In [26] and [30], a dual adjunction between \(\textbf{CS}\) and \(\textbf{CLat}\) was built, which restricts to a dual equivalence between \(\textbf{Sob}\) and \(\textbf{AgLat}\). In this paper, a further restriction of this dual equivalence yields the Hofmann–Lawson-like duality for pointfree convex spaces. Meanwhile, we also built a dual adjunction between \(\textbf{CS}_D\) and \(\textbf{CLat}_D\) by introducing the notion of strongly irreducible elements and it further induces a dual equivalence between \(\textbf{CS}_D\) and \({\textbf {AgLat}}_D\). In addition, we obtain several characterizations of sober convex spaces and \(S_D\)-convex spaces, which indicates that they are dual to each other in certain sense, and also present the close connection between the sobriety and \(S_D\)-axiom in the case of pointfree convex geometry.

In the future, we will consider the following two problems.

\(\bullet \) It is well known that the duality between the category of bitopological spaces and that of biframes was firstly established by Banaschewski et al. in [5], which generalized the classic duality between the category of topological spaces and that of frames.
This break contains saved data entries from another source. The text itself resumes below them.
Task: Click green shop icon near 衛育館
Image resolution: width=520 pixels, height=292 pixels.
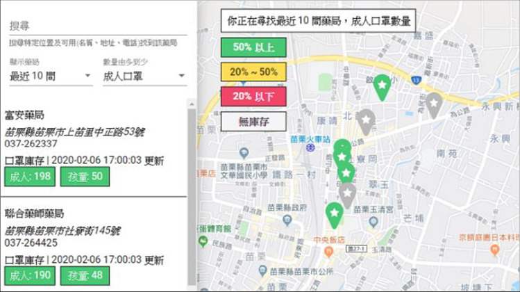Action: pyautogui.click(x=203, y=241)
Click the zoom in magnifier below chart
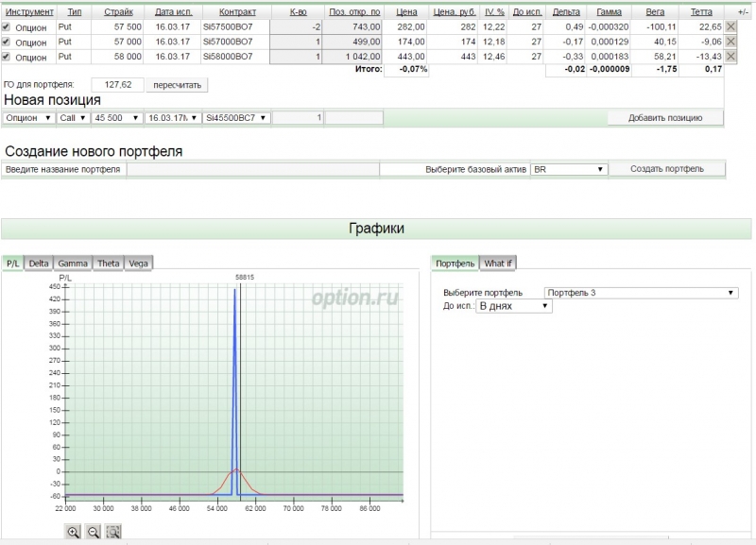Screen dimensions: 756x545 pyautogui.click(x=73, y=532)
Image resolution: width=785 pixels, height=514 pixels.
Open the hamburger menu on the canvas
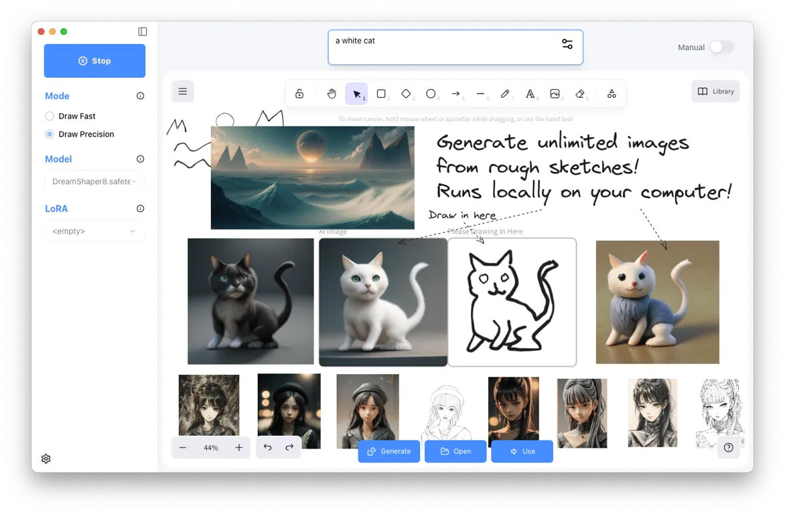coord(182,91)
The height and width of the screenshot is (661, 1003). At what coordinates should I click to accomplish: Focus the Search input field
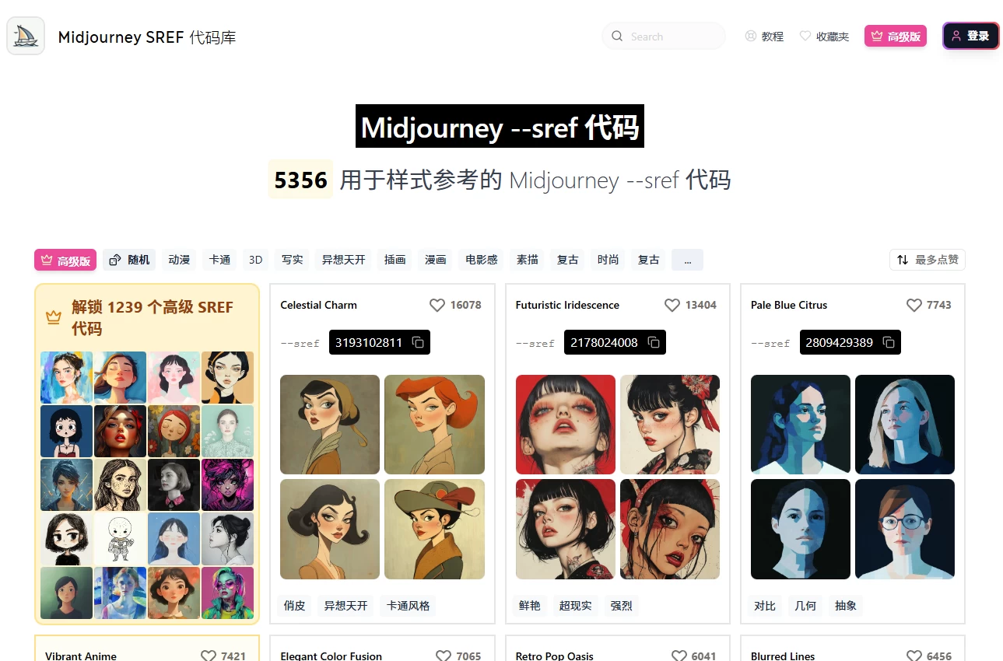tap(664, 36)
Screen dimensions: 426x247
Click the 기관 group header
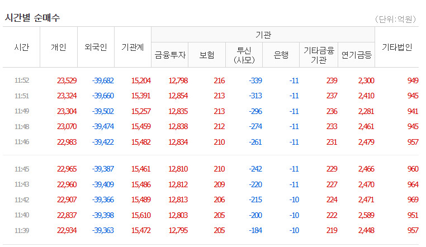click(263, 35)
So we will consider building this duality between the category of “biconvex spaces” and that of “bicontinuous lattices” and further building the duality between the category of “bi-\(S_D\)-convex spaces” and that of “bicontinuous lattices”.

\(\bullet \) In Section 6, by exploiting the duality between \(\textbf{CS}\) and \(\textbf{CLat}\), we investigate the relationships between the quotients of a continuous lattice L and the convex subspaces of \(\textbf{cpt}(L)\). Then based on the duality between \(\textbf{CS}_D\) and \(\textbf{CLat}_D\) and the close connection between the sobriety and \(S_D\)-axiom, we shall investigate the relationships between the \(S_D\)-quotients of a continuous lattice L and the convex subspaces of \(\Phi (L)\).